Check every line of the entries for "computer", and copy the lines that hold it.

==*==

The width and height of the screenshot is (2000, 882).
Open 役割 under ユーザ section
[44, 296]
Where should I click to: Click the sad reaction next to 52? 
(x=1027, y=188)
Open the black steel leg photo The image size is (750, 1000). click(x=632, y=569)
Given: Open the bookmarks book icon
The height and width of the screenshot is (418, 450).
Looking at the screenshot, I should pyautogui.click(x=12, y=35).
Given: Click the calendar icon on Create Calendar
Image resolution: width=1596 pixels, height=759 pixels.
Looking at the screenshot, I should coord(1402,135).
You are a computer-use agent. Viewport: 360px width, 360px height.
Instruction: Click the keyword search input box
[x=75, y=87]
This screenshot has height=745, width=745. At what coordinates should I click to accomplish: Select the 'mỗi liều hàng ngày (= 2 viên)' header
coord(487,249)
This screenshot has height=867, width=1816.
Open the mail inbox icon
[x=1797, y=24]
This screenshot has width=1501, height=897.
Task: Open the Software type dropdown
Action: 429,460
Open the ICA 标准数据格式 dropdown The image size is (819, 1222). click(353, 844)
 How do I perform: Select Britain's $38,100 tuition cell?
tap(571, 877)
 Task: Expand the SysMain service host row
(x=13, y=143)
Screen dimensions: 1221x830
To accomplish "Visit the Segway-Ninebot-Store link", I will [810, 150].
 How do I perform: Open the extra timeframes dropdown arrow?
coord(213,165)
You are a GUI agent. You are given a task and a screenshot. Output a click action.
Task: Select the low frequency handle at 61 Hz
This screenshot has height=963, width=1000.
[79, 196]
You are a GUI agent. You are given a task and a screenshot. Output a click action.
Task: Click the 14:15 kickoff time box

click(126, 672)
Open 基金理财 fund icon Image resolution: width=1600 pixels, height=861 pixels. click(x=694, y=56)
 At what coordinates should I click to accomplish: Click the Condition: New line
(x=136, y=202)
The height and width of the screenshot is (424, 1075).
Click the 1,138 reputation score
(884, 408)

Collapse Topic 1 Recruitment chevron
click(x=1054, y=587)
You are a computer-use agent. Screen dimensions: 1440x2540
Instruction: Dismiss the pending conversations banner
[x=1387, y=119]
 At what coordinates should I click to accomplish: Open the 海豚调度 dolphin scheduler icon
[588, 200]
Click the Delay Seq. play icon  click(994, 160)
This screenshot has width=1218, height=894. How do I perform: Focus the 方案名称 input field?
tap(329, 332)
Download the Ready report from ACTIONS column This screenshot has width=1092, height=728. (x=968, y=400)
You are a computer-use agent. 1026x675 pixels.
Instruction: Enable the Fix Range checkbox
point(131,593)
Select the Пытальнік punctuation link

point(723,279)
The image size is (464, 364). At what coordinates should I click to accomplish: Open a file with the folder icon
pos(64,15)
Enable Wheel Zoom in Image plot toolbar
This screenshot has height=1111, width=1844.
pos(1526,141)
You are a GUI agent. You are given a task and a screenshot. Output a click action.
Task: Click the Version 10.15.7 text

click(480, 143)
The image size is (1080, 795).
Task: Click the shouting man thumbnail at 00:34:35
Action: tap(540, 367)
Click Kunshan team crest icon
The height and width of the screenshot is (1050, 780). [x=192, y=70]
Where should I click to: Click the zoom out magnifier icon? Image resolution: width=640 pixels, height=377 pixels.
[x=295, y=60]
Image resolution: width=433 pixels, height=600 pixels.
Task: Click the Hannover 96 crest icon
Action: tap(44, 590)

==*==

Response area =
You are a computer-use agent. Viewport: 360px width, 360px height.
You are a computer-use agent. Screen dimensions: 1440x2540
You are a computer-use agent. 1026x675 pixels.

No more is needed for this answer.